=== What you should do ===
What lines of the material below include the string "Місце"? Copy all of them.

○ ○ ○ ○

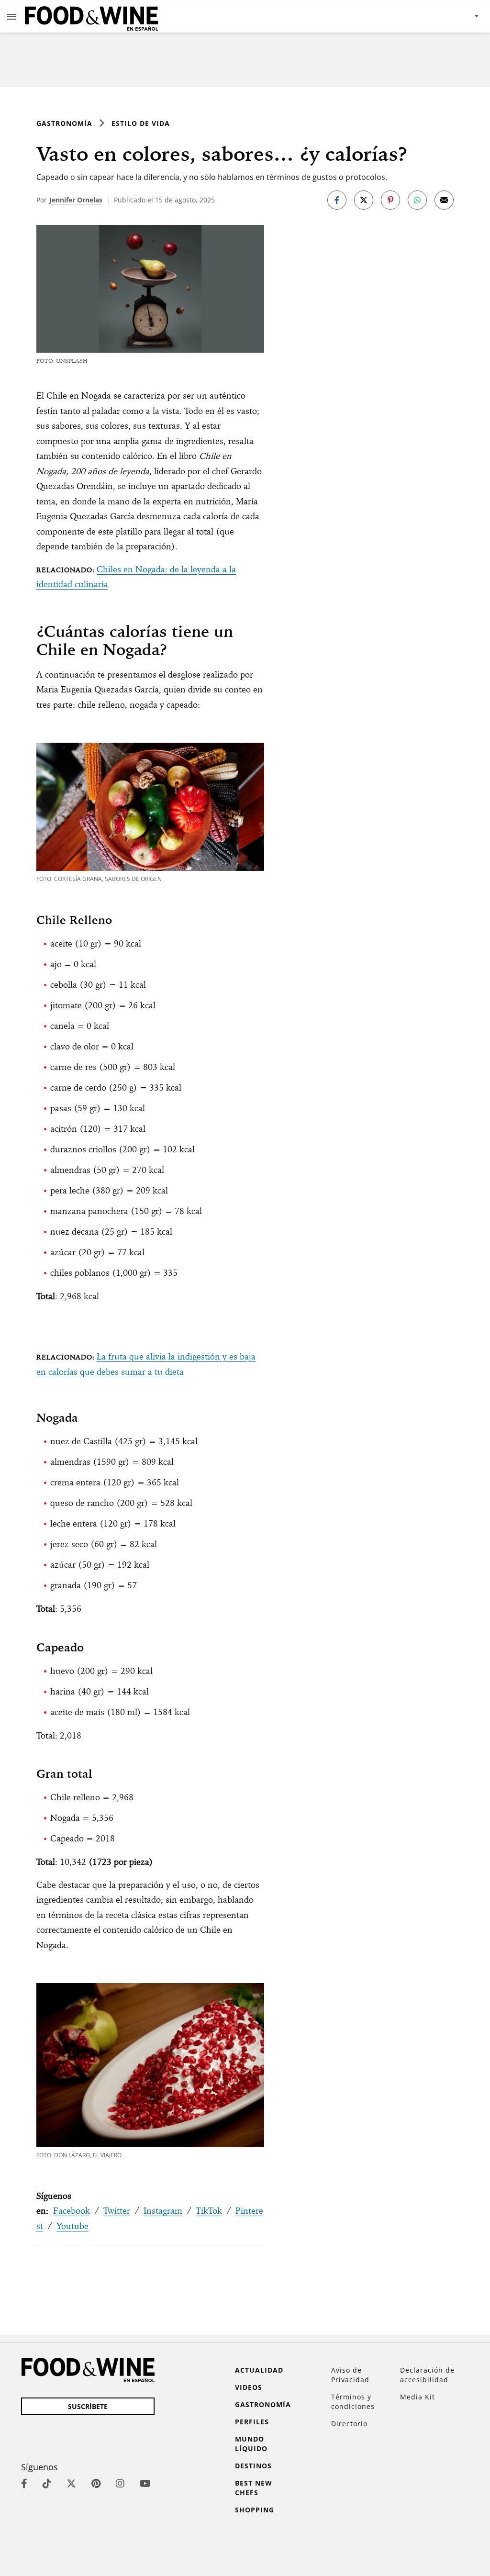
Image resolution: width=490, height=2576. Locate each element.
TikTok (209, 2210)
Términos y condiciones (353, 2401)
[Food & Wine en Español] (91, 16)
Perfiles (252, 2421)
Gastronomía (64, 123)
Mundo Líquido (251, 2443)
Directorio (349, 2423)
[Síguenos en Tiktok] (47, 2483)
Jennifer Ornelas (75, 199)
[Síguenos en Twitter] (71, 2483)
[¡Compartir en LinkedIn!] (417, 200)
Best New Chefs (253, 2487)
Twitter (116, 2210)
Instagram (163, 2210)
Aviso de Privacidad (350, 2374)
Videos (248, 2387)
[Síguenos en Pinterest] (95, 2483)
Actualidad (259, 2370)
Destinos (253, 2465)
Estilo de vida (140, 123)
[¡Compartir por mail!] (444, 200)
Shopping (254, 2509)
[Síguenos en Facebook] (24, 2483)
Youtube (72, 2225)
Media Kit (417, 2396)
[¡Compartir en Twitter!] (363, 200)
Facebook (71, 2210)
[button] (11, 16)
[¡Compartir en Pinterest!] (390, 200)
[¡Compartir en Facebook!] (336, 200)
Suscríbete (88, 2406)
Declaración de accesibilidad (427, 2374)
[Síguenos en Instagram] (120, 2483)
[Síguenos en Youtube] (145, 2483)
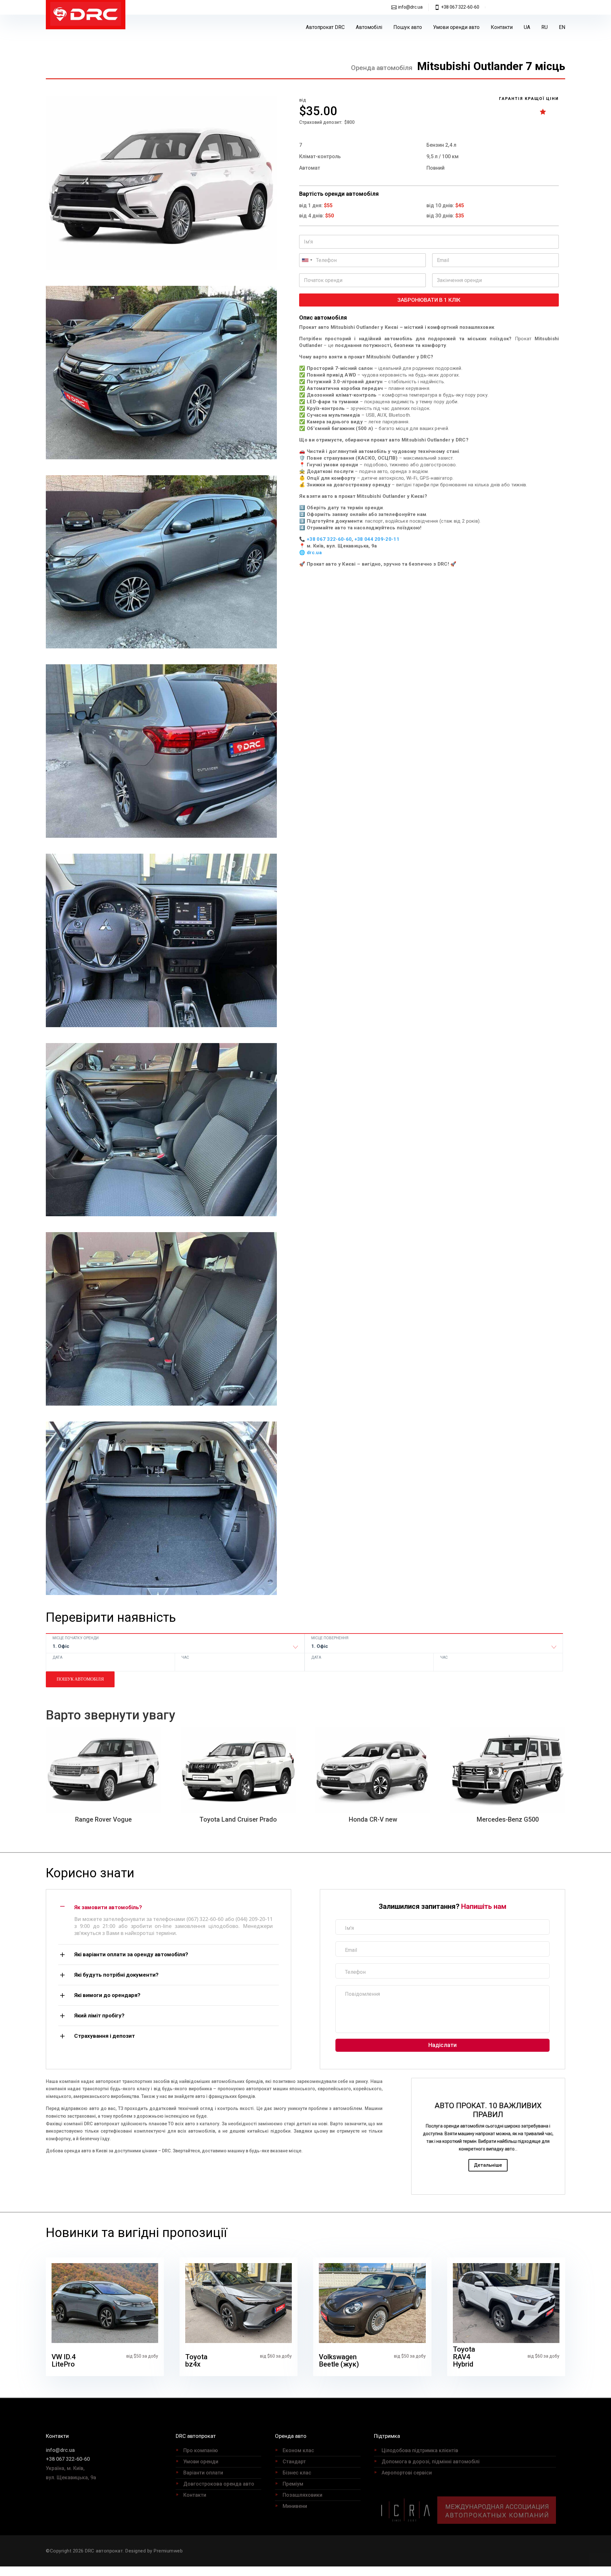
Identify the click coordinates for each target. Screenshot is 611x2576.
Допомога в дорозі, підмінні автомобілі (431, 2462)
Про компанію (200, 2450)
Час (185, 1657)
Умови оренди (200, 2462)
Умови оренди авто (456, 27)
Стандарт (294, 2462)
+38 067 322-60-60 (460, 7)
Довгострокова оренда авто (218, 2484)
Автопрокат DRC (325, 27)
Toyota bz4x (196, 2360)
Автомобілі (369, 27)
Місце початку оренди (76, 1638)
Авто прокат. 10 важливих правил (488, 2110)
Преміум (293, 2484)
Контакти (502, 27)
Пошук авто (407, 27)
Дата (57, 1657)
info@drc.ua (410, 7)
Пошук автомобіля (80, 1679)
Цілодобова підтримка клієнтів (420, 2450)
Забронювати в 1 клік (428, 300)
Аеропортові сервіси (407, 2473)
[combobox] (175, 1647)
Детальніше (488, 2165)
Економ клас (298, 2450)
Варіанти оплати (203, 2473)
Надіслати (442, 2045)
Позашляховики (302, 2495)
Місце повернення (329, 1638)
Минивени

○ ○ ○ ○

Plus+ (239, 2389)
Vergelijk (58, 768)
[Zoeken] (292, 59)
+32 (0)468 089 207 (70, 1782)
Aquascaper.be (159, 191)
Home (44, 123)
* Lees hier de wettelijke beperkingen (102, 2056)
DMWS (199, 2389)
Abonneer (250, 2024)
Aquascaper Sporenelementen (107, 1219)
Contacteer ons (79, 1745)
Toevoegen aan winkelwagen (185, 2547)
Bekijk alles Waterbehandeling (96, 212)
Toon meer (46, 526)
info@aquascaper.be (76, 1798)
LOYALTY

○ ○ ○ ○

=== Exercise answer ===
Місце початку оренди (76, 1638)
Місце повернення (329, 1638)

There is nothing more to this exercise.